“Não era pra ter saído viva”: mensagens de voz vazadas mostram a suspeita confessando o crime e alegando ter influência policial para não ser presa. A vítima relatou o desespero para tentar proteger o bebê durante os ataques na Grande São Luís.
O caso da trabalhadora doméstica grávida agredida pela ex-patroa na Região Metropolitana de São Luís ganhou contornos ainda mais chocantes nesta semana. Áudios enviados pela própria agressora em um grupo de mensagens vieram a público, revelando não apenas a confissão das agressões, mas também um tom de crueldade e a alegação de impunidade baseada em supostas conexões com as forças de segurança.

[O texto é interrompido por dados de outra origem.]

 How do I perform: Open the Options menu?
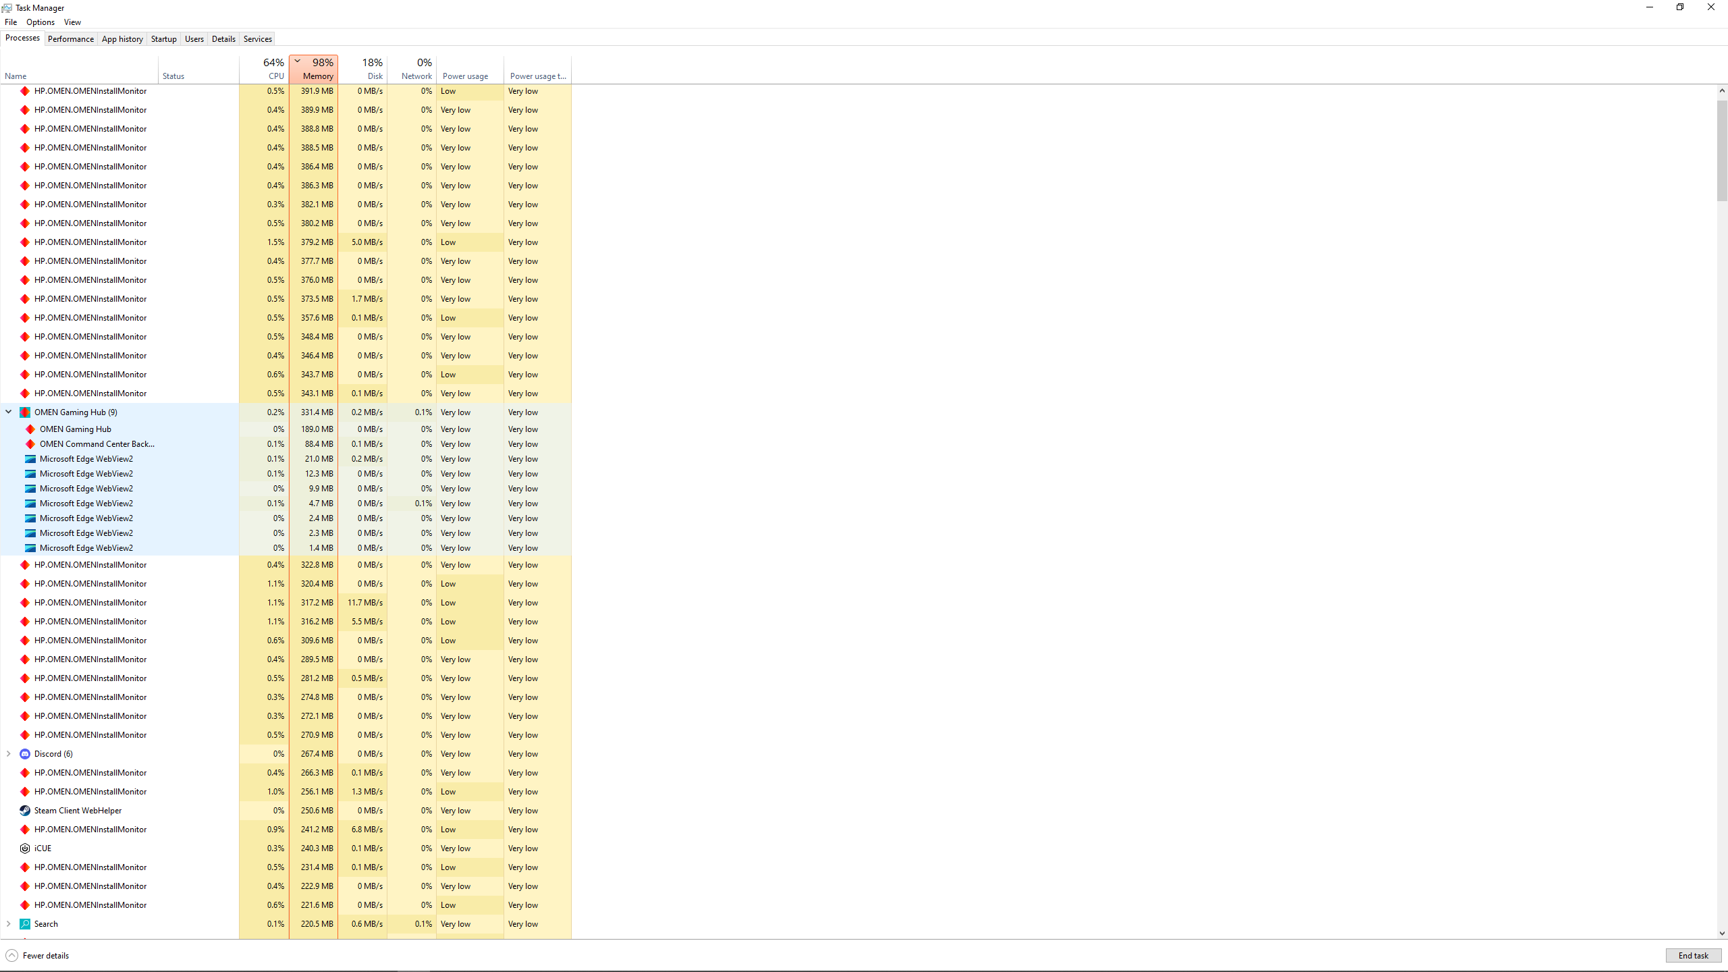pyautogui.click(x=41, y=22)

O teor dos áudios e a confissão da agressora
As gravações que circulam nas redes sociais e agora compõem o inquérito policial expõem a frieza da ex-patroa ao relatar o crime para pessoas próximas. Em um dos trechos mais graves, a suspeita narra a violência sofrida pela funcionária e chega a declarar que a vítima “não era pra ter saído viva” do local.

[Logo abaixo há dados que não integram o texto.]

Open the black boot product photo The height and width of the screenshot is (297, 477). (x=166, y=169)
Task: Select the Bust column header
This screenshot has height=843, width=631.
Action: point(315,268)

Além da confissão do ataque físico, a agressora tentou demonstrar poder e intocabilidade. Em outro áudio, ela afirma com naturalidade que não se dirigiu à delegacia no momento da ocorrência porque “conhece um policial”. Portanto, isso teria facilitado a sua liberação, levantando graves suspeitas sobre a conduta dos agentes que atenderam o chamado inicial.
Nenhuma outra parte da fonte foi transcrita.